● **Dataset extract**:
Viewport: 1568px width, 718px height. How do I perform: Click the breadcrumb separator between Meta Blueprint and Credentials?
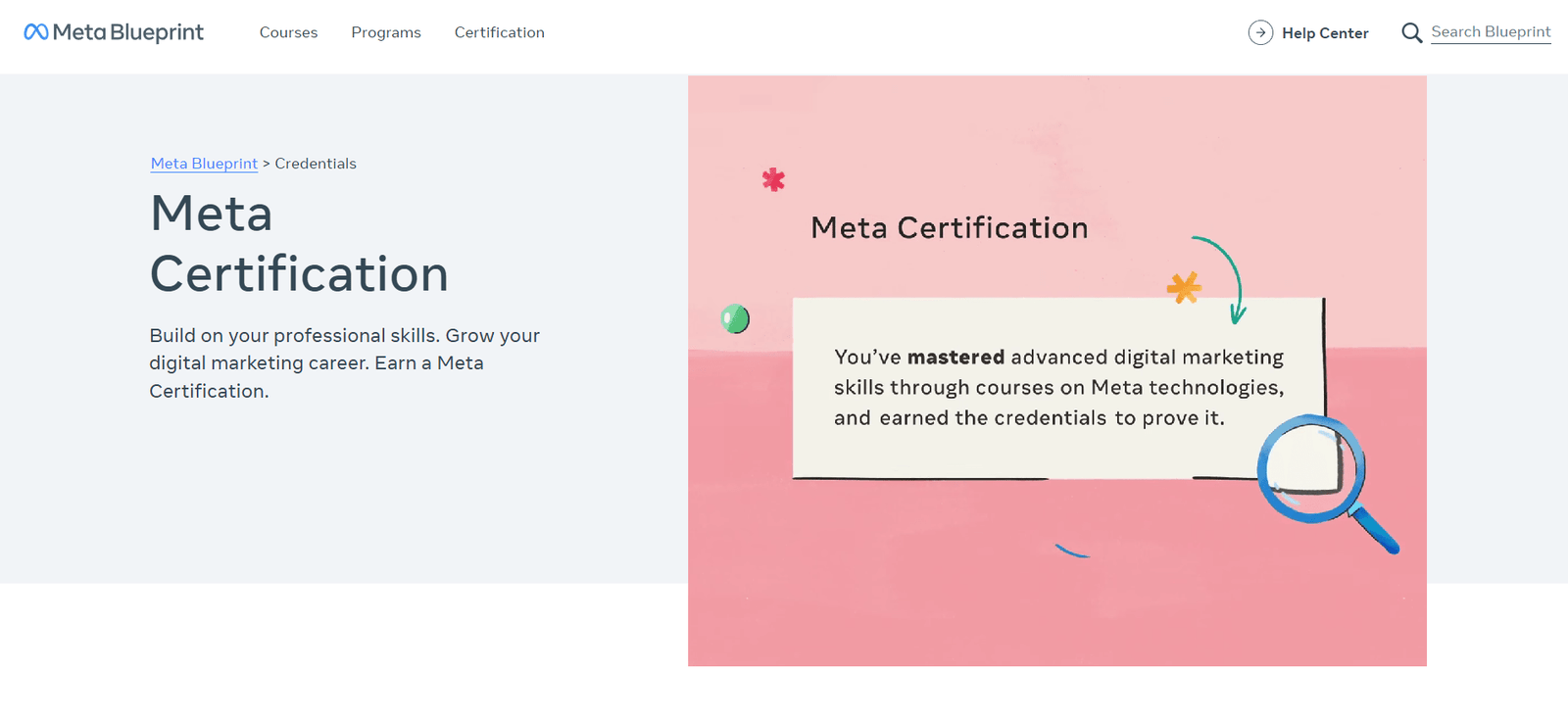click(x=266, y=163)

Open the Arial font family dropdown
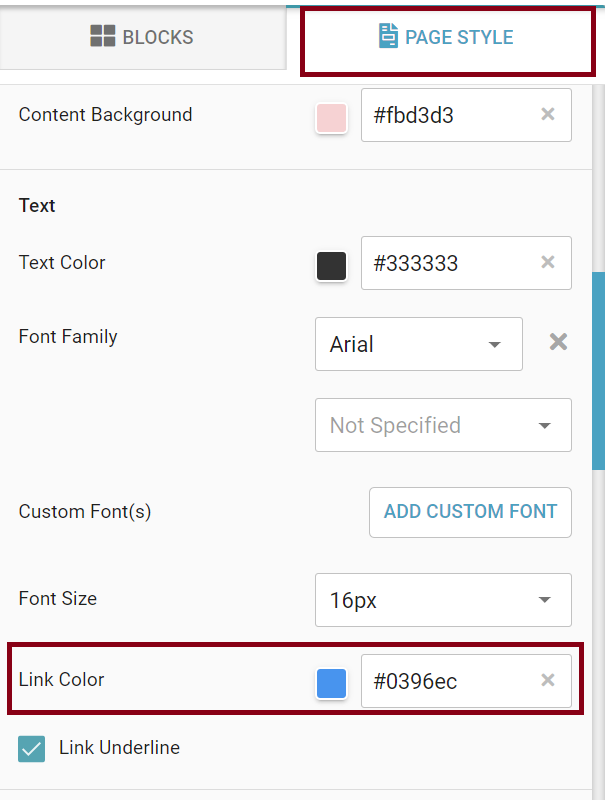[x=419, y=344]
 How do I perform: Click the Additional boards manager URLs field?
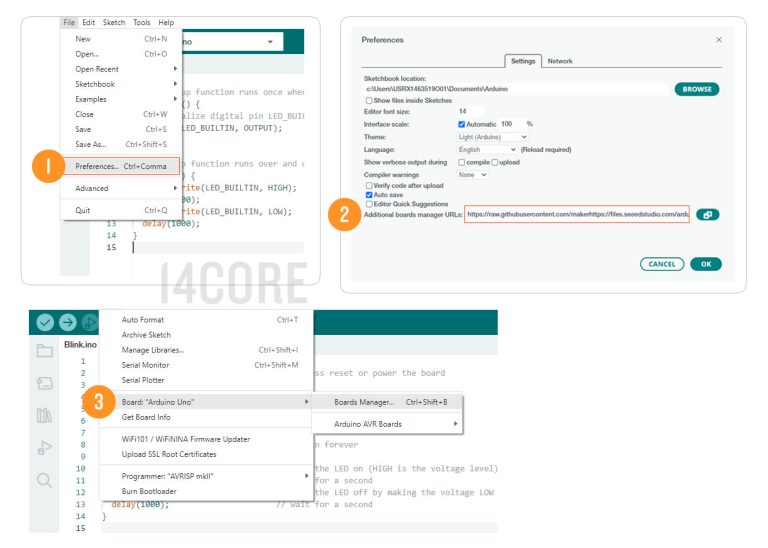pos(577,215)
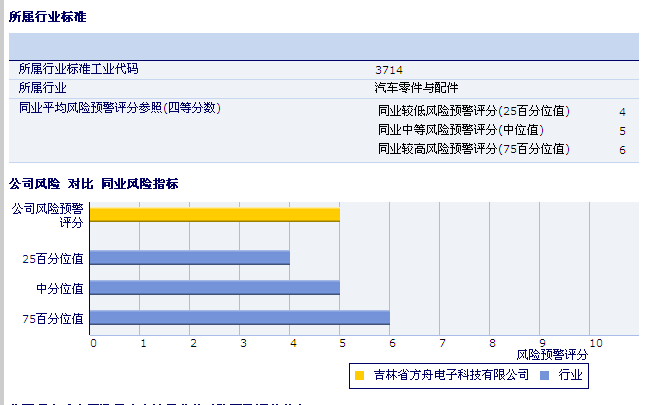Click the 同业较低风险预警评分 score value 4
The height and width of the screenshot is (405, 656).
(x=622, y=112)
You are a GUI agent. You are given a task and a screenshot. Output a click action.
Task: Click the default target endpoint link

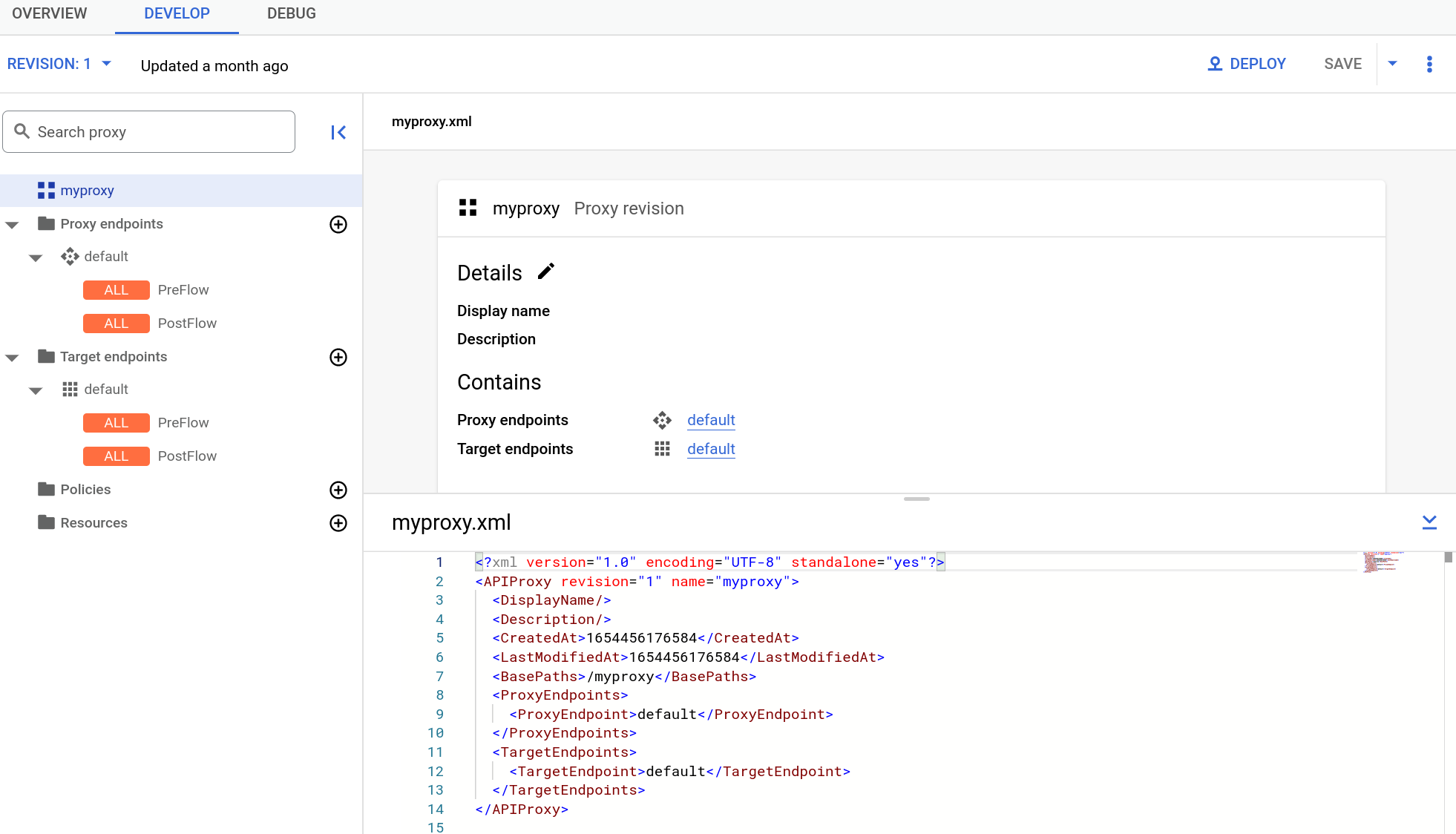coord(711,448)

● **Instructions for the task**: Print the entire listing above verbatim. No picture should be included.

● **Answer to this task**:
Viewport: 1568px width, 718px height. How do I perform: Click the breadcrumb separator between Meta Blueprint and Credentials?
click(x=266, y=163)

Open the Arial font family dropdown
[x=419, y=344]
 How do I perform: Click the Additional boards manager URLs field?
pos(577,215)
Click the 同业较低风险预警评分 score value 4
The height and width of the screenshot is (405, 656).
(x=622, y=112)
You are a GUI agent. You are given a task and a screenshot. Output a click action.
Task: Click the default target endpoint link

coord(711,448)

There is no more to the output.